Генерал Проломов, расстегнул воротник (душила шея).

— Очень хорошо. Огонь. Значит, написать им…

…Генерал стал диктовать.

Когда товарищ Абрам, бывший парламентером от бронепоезда «N 14–7», прочел записку —

— Бронепоезд «имени Л. Г. Корнилова» с бандитами переговоров не ведет.

Адъютант, — капитан (подпись).

— борода у Абрама съежилась, как вымя, покусанное мошкой. А генерал —

— Ну, господа… уж вы делайте… Вот и Евдокимов, делайте…

И Евдокимов кивнул как-то генералу, смыркая носом.

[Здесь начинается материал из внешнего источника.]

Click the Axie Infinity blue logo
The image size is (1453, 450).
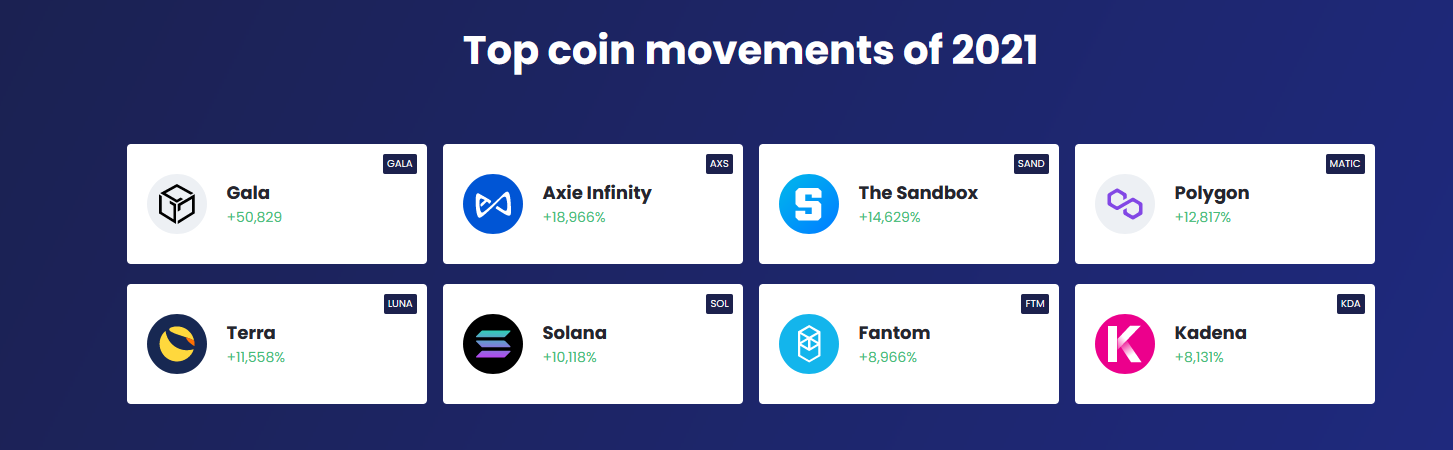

— Кип-петок или кип-пяток, как по вашему, вашедительство? Ох, все равно мясо варим. Так. Разрешите команде вина?

И ушел в купэ к Лиде.

На полу у плевательницы валялся ее халатик (упал наверное с крючка).

Будто выросли на плевательнице лишаи: то было красное — от красного крестика и желтое — от лимонной корки.

И тут же рядом комочком белье — в ногах у стенки, запихано за валик.

В купэ было жарко и потому Лида спала голая под простыней. Свернувшись тоже комочком.

Евдокимов спросил ее:

— Ты знаешь. А?

Она только повела глазами — будто мышата тревожные серые шевельнулись — куда, что…

Поправила ногой белье у стенки.

А когда он вышел, крикнула ему:

— Додя…

Но он не вернулся.

Лида стала на коленки, голая — посмотрела на грудь, где между грудью, такой же мышачьей и тревожной, как глаза, маленькой и ласковой, притиснулся кипарисовый крестик.

А в окно глядели чужие брони и верхи тополей, точно вилки.

— Господи, ты не пустишь меня… Я ужасная, да…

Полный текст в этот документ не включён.